MORGANTOWN — A bill to lighten the car inspection burden for West Virginia drivers divided the House Finance Committee on Thursday. And down the hall, Senate Finance moved one of the governor’s few pieces of legislation this session: his bill to create a Medicaid reserve fund.
HB 4639 is the car inspection bill. Sponsors said it began, in concept, as a bill to eliminate annual inspections. After talks, the introduced version changed it to one every three years. After more talks, the House Technology and Infrastructure Committee changed it to once every two years.
That’s the version that came to finance. Currently, inspections cost $14: $3 for the sticker that supports State Police, and $11 for the garage that does the job. The bill raised the price for the biannual inspection to $17, which doubles the sticker price to $6 to keep State Police revenue intact.
Two witnesses testified against the bill. State Police Sgt. Schoolcraft opposed it on safety grounds. Brakes, tires and auto frames are the primary issues discovered during inspections, he said. In conversation with Delegate Larry Rowe, D-Kanawha, it was shown that about 1,300 crashes per year occur in the state stemming from vehicle malfunctions, and 900 of those stem from bad tires and brakes.
Schoolcraft agreed with Rowe that biannual inspections would be likely to increase, perhaps double, the number of crashes.
Jared Wyrick, representing the West Virginia Auto Dealers Association, said the state sees about 1.2 million inspections per year and about 116,000 vehicles fail for critical safety issues: tires, brake pads, brake lines. And crashes caused by those problems are twice as likely to lead to fatality.
He cited various statistics about fatality rates in states that lack or have stopped doing safety inspections. South Carolina and Mississippi don’t require them and have the two highest death rates. Florida’s rate climbed significantly when it stopped requiring them.

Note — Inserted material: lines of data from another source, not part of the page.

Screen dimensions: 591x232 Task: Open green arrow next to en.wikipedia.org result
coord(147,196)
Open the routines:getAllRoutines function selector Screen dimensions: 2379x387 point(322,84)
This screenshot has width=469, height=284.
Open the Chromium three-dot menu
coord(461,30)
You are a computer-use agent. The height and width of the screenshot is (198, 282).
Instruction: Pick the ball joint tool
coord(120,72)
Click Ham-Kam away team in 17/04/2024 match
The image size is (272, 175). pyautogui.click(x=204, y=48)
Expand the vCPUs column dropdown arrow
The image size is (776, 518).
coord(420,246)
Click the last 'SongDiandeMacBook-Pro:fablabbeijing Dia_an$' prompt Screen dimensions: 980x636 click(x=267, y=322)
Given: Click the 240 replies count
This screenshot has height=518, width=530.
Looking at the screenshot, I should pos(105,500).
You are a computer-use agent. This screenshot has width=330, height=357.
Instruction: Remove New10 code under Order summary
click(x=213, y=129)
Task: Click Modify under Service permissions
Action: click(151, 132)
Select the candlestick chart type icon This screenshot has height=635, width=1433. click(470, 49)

Delegate Isaac Sponaugle, D-Pendleton, offered an amendment to raise the inspection price to $28 to make sure garages don’t lose money from the less-frequent service, but it failed 8-14.

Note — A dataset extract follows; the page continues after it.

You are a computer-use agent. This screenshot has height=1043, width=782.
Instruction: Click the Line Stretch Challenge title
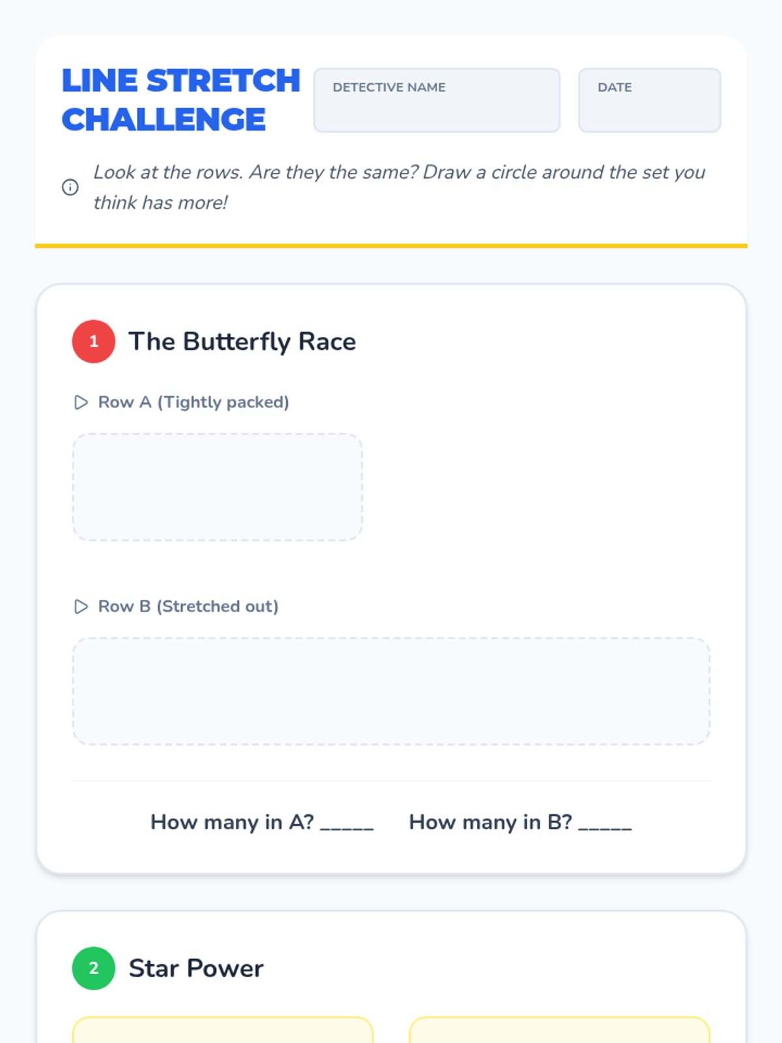pyautogui.click(x=181, y=100)
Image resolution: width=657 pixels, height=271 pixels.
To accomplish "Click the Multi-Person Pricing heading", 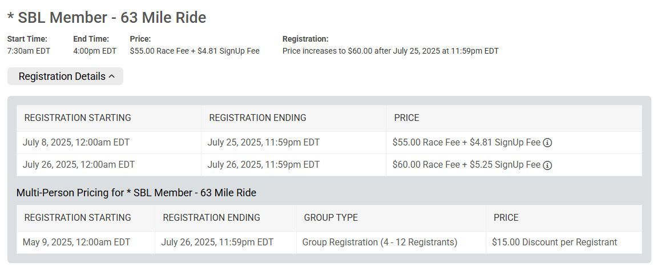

Bill co-sponsor Jim Butler, R-mason, said it was intended to give constituents a break in the fees and taxes they pay.
Rowe said, “This is a safety measure,” and biannual inspections will do no favors to consumers by doubling the danger.
Delegate Dave Pethtel, D-Wetzel, said repair costs are going to rise for people who delay essential fixes. “What it comes down to for me is common sense.”
It passed 14-10 and goes to the House floor.
Medicaid bill
SB 633 is the governor’s Medicaid Families First Reserve Fund bill, which he touted in his State of the State Address. It will be an interest-bearing Department of Health and Human Resources account initially funded by $150 million drawn from other DHHR funds.
It’s intended as a stabilization fund. DHHR Deputy Secretary Jeremiah Samples told the members that Medicaid is flush now, but is facing a $6 million deficit for Fiscal Year 2022, and depending on various factors, the deficit could reach $156 million.
That would present serious questions, such as what services or what clients to cut. They might have to eliminate the roughly 160,000people added through the Obamacare Medicaid expansion. “Setting this money aside is really the prudent course.”
Sen. Ron Stollings, D-Boone, was concerned that not spending the money now would sacrifice the 9-1 federal matching Medicaid dollars, but understood Samples’ point about future deficits. “I hope this is a buffer-type bill that gives us some smoothing,” he said.
It passed in a voice vote and goes to the Senate floor.
Other bills
Here’s a glimpse at some other bills passed during committee action on Thursday.
SB 827 looks at the road damage caused by the oil and gas industry and requires any oil and gas operator to enter into a road use agreement with the Division of Highways in order to receive a Department of Environmental Protection permit. It also sets up bonding requirement. Senate Transportation passed it quickly without discussion and sent it to Judiciary. Committee counsel pointed out that the bill contains some code conflicts with other bills in the legislative pipeline.
SB 106 was introduced to permanently establish Daylight Savings Time year-round in West Virginia, Senate Government Organization took it up and learned from counsel that the bill would violate federal law, which allows states to either observe DST as scheduled or keep Standard Time year-round.
So the bill was rewritten to adopt DST year-round as soon as Congress makes it legal. It passed and goes to Judiciary, thought the committee chair said they’ll ask to have that reference waived so it goes straight to the floor.
SB 554 sets up a notification process for mineral owners that would lead to an affidavit of termination for an inactive lease — for a non-producing well or wells. Sometimes producers stop producing wells but don’t release the leases, prohibiting the owner from signing a new lease to generate income. Many leases don’t have release provisions requiring the producer to release them.
This bill would help them get their minerals back into production. It passed the Senate unanimously last week and sailed through House Energy without discussion on Thursday. Its next stop is House Judiciary.